(Task item) Exclude every picture. Output verbatim the lines from the one containing "Select the purple 풀 크라운 type" to the end of the data.

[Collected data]
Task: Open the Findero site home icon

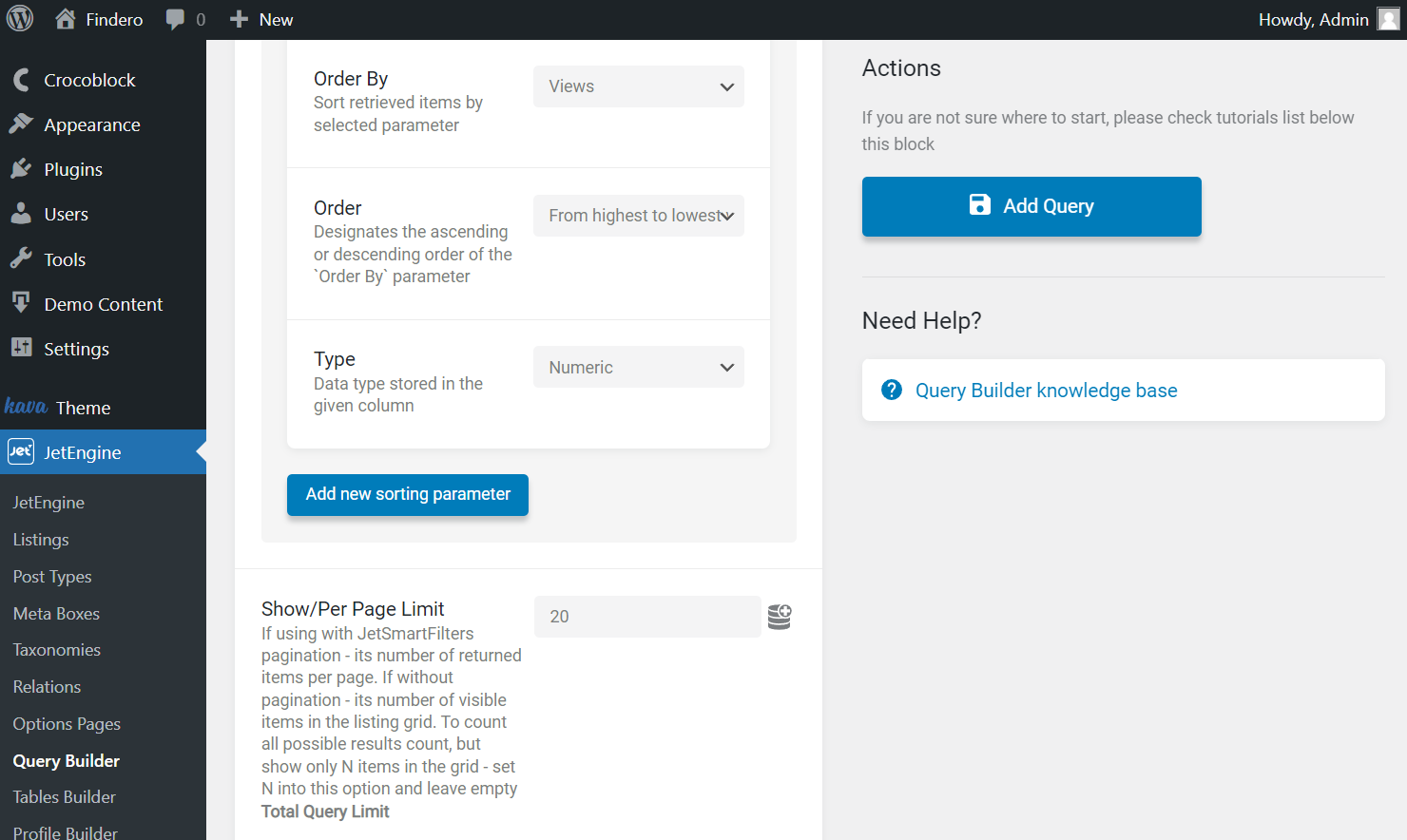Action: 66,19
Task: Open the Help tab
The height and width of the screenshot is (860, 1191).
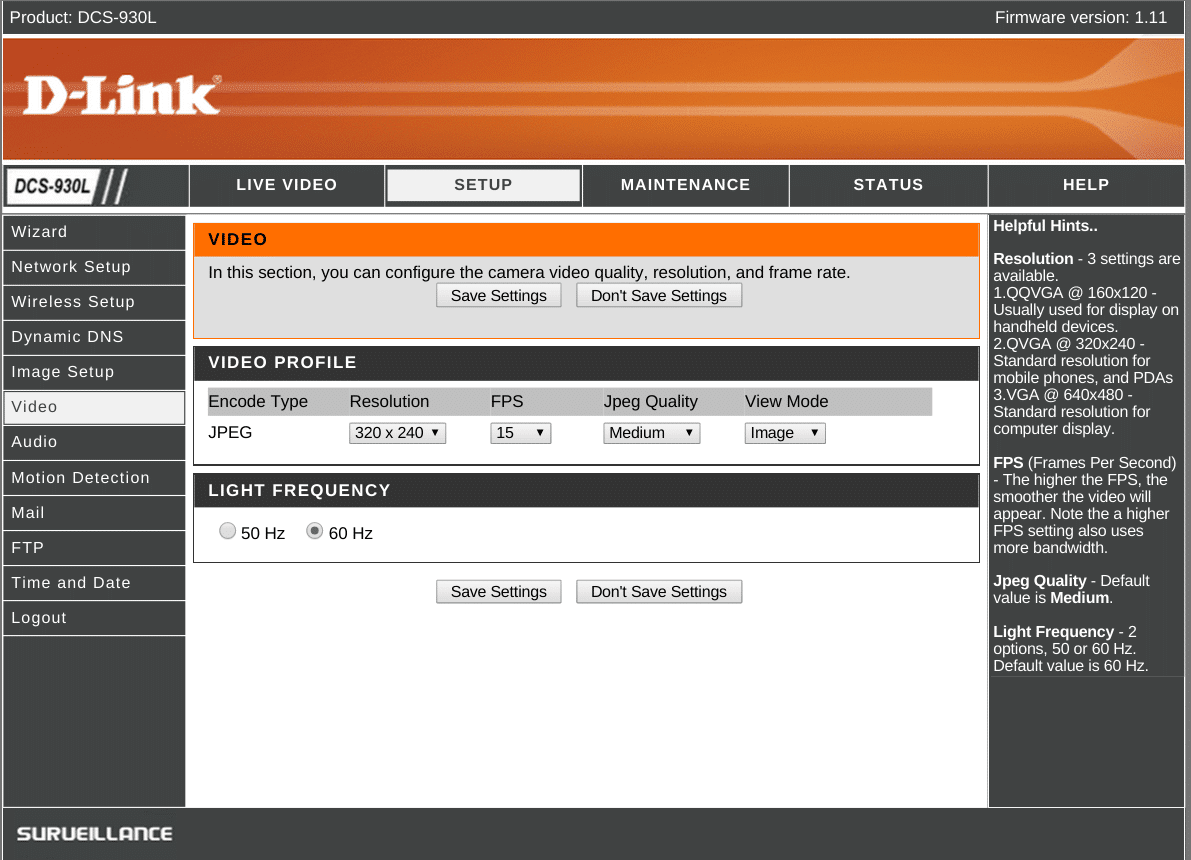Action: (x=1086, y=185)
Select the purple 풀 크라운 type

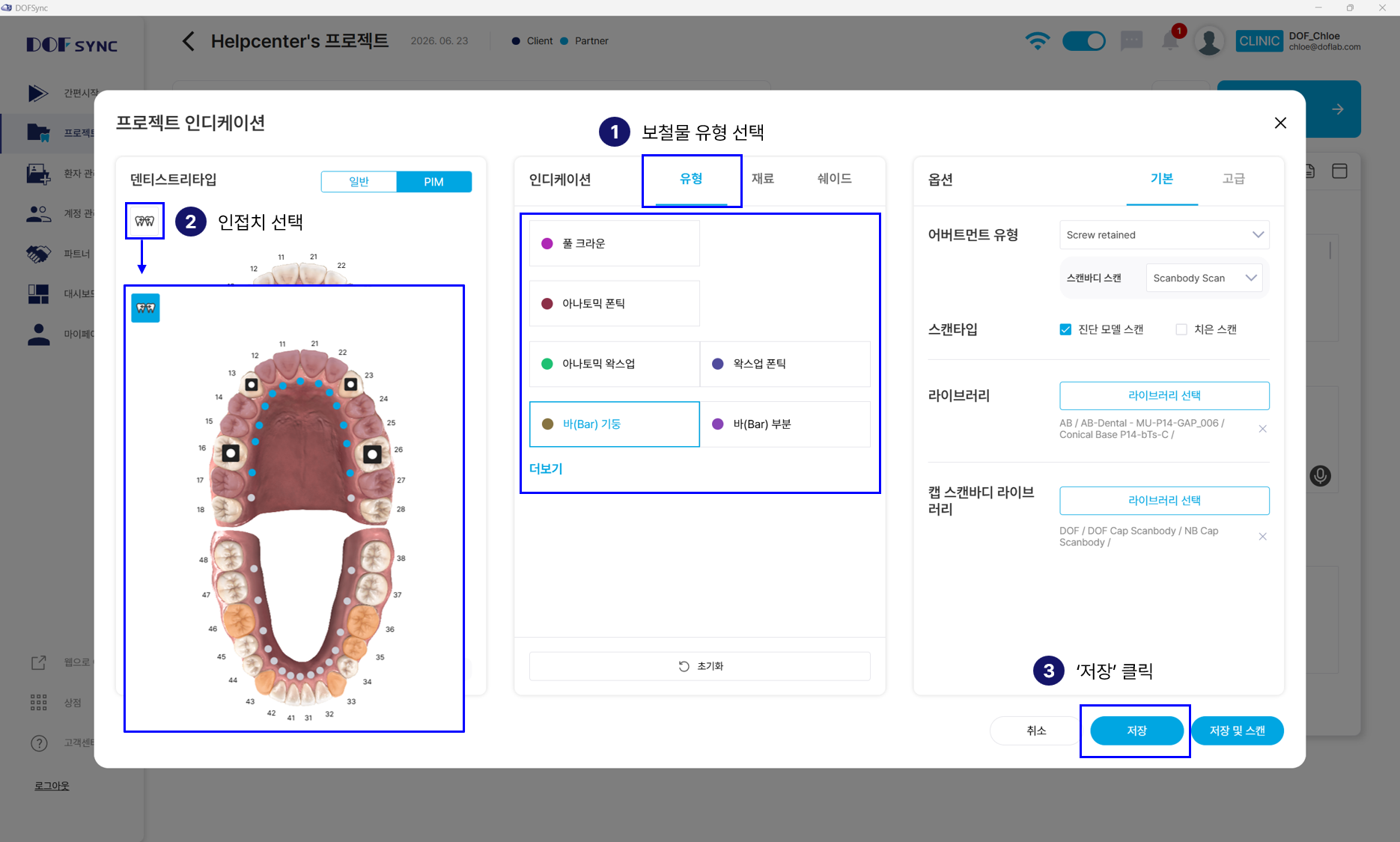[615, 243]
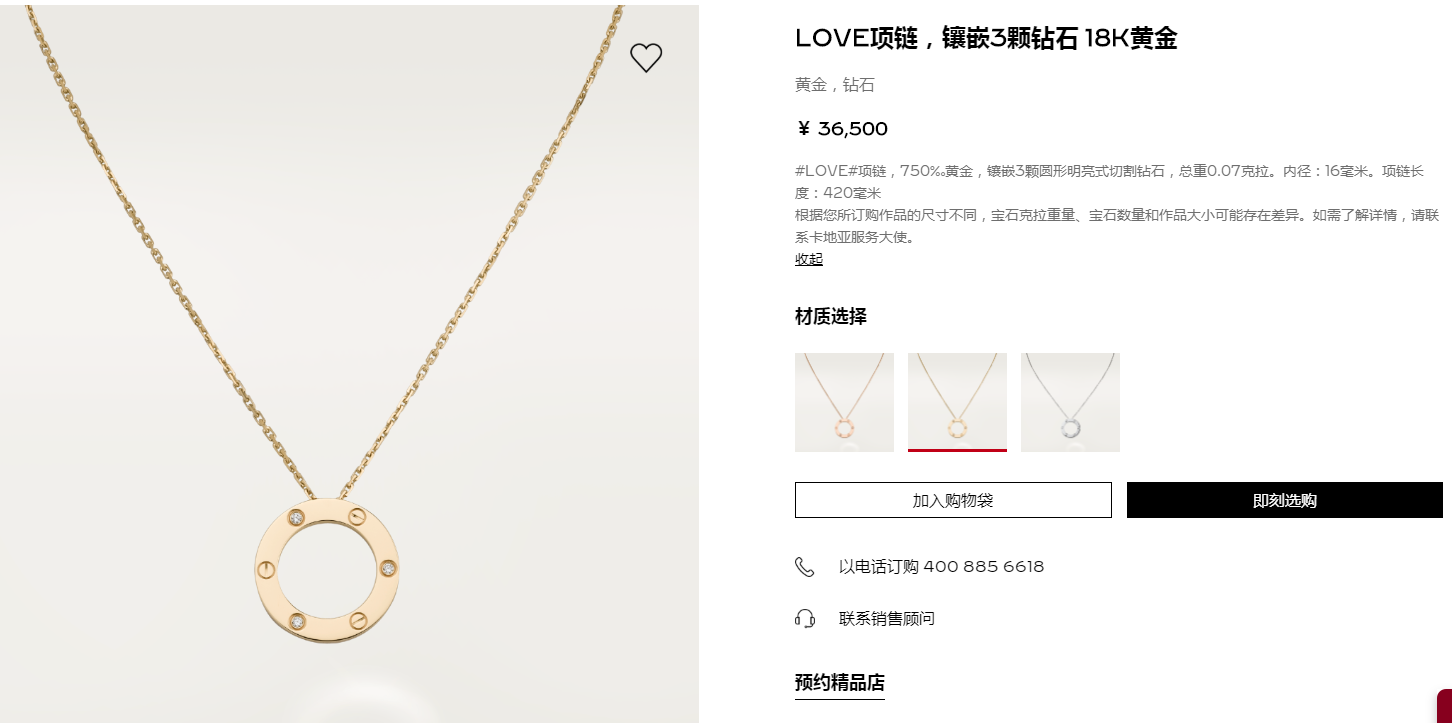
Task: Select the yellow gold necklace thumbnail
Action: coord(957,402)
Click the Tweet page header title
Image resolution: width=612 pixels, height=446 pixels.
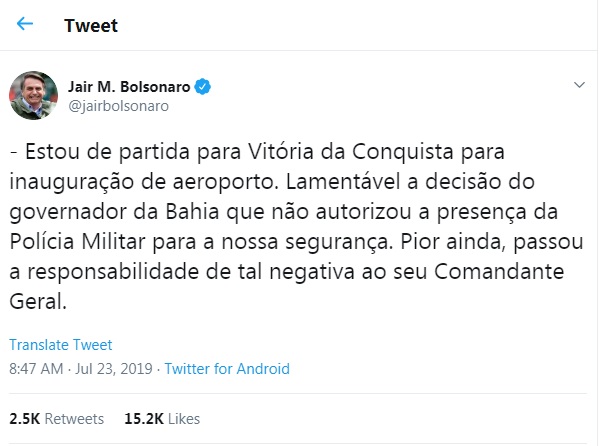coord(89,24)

(Result)
Select the purple 풀 크라운 type

[615, 243]
Task: Select the yellow gold necklace thumbnail
Action: coord(957,402)
Click the Tweet page header title
Image resolution: width=612 pixels, height=446 pixels.
coord(89,24)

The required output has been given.